## [TASK INSTRUCTIONS]
Please give the number of lines in the records below that include "showing", with no other output.
**** ENTRIES PROVIDED ****
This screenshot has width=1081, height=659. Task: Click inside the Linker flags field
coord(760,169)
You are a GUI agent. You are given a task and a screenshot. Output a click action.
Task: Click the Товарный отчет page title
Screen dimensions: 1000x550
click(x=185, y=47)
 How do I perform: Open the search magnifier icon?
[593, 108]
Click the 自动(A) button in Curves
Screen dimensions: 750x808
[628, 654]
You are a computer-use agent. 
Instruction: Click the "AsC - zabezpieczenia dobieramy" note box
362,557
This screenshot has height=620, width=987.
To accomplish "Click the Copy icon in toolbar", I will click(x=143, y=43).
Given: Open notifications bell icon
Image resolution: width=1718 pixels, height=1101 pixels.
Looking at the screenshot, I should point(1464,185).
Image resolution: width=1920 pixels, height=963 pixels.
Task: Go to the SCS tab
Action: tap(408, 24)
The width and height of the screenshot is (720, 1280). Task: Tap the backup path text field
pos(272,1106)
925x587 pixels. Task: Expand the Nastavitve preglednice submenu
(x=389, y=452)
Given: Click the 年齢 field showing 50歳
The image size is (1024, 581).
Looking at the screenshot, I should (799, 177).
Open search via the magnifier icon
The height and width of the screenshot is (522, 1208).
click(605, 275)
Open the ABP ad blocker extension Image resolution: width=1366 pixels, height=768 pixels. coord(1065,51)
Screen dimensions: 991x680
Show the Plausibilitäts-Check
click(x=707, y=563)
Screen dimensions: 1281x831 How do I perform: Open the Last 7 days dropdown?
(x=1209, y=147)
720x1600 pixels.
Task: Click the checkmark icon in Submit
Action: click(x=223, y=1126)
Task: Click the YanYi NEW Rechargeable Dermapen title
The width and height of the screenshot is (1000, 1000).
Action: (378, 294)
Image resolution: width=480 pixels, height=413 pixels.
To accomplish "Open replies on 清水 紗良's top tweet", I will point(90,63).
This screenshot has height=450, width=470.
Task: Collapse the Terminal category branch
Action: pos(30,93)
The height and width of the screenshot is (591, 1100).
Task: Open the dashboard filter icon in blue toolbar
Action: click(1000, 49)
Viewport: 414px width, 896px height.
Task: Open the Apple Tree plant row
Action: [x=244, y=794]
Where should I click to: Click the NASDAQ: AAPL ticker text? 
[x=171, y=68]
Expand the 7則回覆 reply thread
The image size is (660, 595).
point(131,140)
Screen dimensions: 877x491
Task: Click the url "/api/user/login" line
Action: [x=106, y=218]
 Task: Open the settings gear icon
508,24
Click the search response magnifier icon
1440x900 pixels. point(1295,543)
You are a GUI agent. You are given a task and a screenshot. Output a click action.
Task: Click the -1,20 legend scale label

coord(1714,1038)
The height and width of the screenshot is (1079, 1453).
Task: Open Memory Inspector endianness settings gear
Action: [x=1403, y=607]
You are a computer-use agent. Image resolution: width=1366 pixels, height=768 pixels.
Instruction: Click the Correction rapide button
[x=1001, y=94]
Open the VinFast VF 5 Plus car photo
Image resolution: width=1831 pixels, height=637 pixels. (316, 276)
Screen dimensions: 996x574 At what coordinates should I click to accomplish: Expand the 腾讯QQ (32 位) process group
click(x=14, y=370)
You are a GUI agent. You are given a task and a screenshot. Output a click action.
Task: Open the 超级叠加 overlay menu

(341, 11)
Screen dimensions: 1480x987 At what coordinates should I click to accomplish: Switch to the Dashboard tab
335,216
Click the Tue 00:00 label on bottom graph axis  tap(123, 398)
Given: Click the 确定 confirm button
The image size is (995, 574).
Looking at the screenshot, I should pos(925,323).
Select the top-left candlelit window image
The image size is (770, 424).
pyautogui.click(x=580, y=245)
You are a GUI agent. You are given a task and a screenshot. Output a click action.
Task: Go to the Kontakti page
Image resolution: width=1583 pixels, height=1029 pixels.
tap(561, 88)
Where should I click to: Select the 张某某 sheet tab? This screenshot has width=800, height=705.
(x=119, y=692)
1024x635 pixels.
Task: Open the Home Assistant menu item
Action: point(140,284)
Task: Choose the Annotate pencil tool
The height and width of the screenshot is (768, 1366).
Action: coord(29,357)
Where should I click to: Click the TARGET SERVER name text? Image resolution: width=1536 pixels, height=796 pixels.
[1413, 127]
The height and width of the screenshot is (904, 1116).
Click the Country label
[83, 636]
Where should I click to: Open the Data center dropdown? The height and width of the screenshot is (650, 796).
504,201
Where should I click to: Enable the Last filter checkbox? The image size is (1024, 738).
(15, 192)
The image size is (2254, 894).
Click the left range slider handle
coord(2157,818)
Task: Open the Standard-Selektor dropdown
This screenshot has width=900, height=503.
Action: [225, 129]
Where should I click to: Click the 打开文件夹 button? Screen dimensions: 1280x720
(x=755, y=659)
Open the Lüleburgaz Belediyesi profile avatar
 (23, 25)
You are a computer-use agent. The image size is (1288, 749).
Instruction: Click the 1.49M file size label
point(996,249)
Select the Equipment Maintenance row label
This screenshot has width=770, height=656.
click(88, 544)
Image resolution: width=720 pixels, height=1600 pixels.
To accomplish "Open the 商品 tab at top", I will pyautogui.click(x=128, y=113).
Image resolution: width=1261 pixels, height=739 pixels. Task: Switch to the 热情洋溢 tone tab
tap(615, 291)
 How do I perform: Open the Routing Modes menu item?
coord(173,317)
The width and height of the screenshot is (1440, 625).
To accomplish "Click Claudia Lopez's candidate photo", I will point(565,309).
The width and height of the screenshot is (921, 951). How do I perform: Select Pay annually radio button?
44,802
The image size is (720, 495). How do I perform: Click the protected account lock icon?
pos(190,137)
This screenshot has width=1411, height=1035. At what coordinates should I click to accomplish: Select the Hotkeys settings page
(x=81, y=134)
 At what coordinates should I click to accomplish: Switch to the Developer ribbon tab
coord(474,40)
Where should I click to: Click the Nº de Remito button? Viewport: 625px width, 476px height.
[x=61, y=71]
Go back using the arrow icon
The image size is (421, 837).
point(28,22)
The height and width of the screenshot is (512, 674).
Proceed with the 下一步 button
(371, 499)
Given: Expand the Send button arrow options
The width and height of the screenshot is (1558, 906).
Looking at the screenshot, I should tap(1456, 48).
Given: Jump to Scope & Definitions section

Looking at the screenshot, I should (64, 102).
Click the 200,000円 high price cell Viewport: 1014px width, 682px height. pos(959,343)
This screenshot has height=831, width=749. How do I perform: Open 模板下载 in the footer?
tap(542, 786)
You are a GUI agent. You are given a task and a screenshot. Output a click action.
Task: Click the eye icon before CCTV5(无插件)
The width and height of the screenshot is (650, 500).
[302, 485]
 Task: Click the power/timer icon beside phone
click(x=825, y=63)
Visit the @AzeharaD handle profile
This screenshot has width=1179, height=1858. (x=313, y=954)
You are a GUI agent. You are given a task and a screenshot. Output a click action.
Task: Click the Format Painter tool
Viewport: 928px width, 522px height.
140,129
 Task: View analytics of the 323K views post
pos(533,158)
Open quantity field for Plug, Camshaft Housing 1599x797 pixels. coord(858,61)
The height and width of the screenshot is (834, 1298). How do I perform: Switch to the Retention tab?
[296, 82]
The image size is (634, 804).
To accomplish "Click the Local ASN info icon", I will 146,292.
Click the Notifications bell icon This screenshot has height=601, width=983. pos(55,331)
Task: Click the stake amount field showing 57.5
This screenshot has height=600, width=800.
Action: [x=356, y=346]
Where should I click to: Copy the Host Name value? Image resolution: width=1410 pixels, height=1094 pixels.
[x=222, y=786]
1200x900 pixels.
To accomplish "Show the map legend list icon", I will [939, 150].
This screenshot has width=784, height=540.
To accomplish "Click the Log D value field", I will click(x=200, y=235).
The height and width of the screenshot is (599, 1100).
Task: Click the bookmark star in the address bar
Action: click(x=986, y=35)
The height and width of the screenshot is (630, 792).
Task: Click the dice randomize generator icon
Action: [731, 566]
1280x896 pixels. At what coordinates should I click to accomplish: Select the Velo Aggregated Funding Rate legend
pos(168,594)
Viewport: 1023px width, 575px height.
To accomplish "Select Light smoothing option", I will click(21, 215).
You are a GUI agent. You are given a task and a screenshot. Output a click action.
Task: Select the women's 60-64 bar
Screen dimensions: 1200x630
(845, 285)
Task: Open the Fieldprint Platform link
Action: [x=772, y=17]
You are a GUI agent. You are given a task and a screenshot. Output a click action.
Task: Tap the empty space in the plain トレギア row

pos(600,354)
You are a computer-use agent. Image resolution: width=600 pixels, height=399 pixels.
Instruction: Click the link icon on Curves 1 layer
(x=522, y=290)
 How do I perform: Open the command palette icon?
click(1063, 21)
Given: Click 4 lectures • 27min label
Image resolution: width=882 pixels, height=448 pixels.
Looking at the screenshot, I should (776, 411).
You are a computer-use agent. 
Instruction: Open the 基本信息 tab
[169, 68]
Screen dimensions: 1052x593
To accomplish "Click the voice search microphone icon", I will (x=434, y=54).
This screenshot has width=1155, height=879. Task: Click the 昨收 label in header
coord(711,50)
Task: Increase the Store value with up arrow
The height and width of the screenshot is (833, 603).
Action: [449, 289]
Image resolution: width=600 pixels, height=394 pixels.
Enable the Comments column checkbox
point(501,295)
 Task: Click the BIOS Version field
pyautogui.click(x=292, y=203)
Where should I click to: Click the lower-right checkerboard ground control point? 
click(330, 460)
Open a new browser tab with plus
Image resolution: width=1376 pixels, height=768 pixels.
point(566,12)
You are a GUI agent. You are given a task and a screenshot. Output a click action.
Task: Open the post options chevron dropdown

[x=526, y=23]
****
## [EXPECTED ANSWER]
2